フルトヴェングラーを聴きながら

10代の頃
高専中退して必死で描いていた頃
でも、自分の中には
ひとつも無かった。
絵で商売しようなどとは。
ただ、絵を描かねばならないと思った。
描いて描いて描きまくらなくてはと思った。



美大教育には何の関心も無かった。
上野の公募展の入選作にも感動しなかった・・
というより頭痛がして、気分が悪くなった。



昔の画家のような
心の根底から揺り動かされる感動を描いた
絵描きになりたかった。
本当の意味での
つまり生き様としての画家に。



そんな中、毎日聴いて感動していたのが
フルトヴェングラーが指揮するベートーヴェン
カラヤン指揮の整えられた印象よりも
情念を感じるのだ。
モノラル録音だが素晴らしい臨場感。
ユダヤ人の音楽家を擁護さえしたのに
後にナチス協力を疑われたりしたが疑念は晴らされた。



でも、以前は、この時期の音楽を聴くのは恐怖だった。

### データ行

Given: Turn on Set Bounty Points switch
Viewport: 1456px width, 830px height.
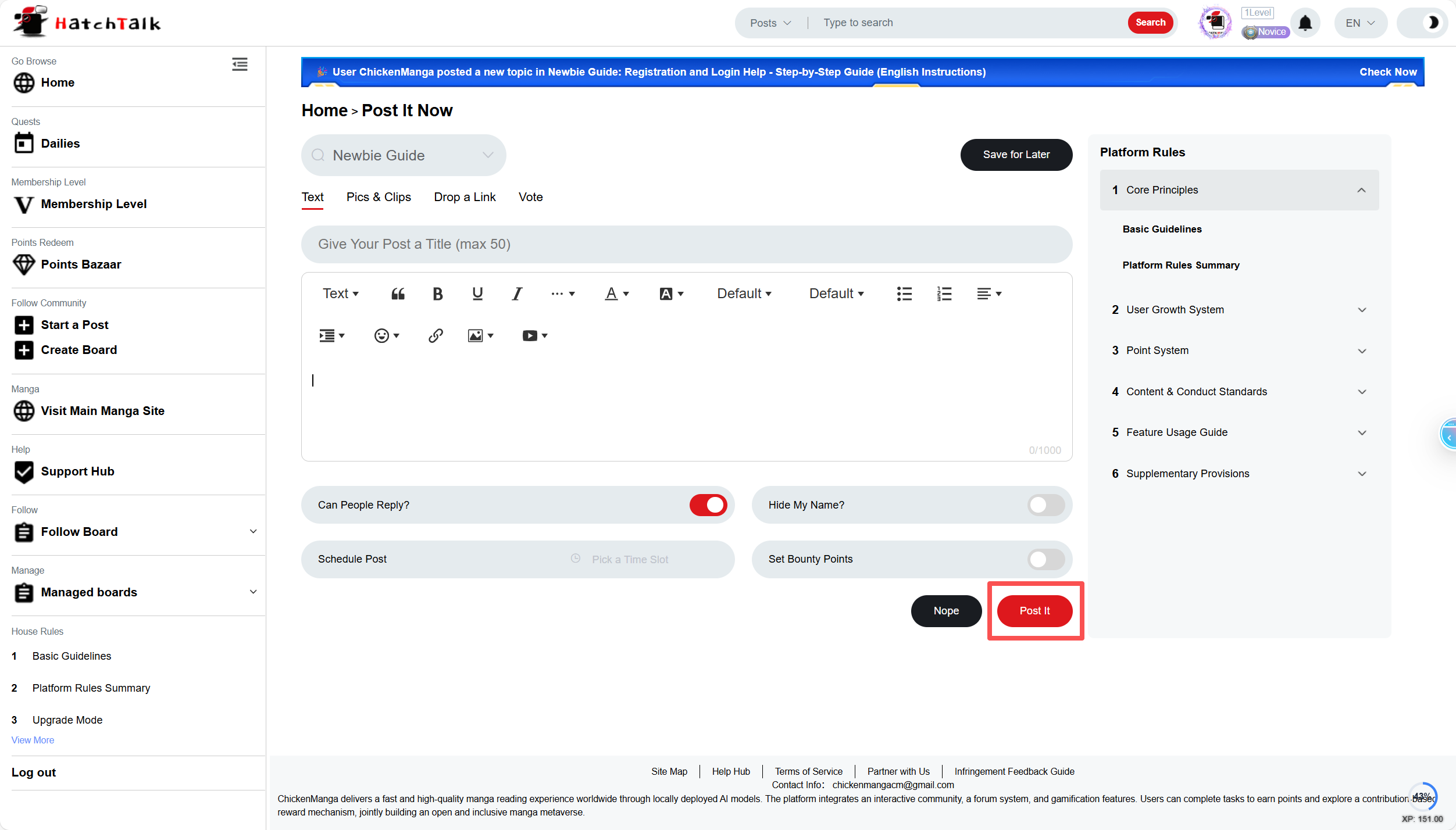Looking at the screenshot, I should (1045, 559).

### やること
(a) 抜粋文に出てくる人名をすべて挙げてください。
(b) 抜粋文の「昔の画家のような」で始まる段落を、主な内容を残して一文に縮めること。

### 作業結果
(a) フルトヴェングラー、ベートーヴェン、カラヤン

(b) 心の根底から揺り動かされる感動を描いた昔の画家のような、生き様としての本当の画家になりたかった。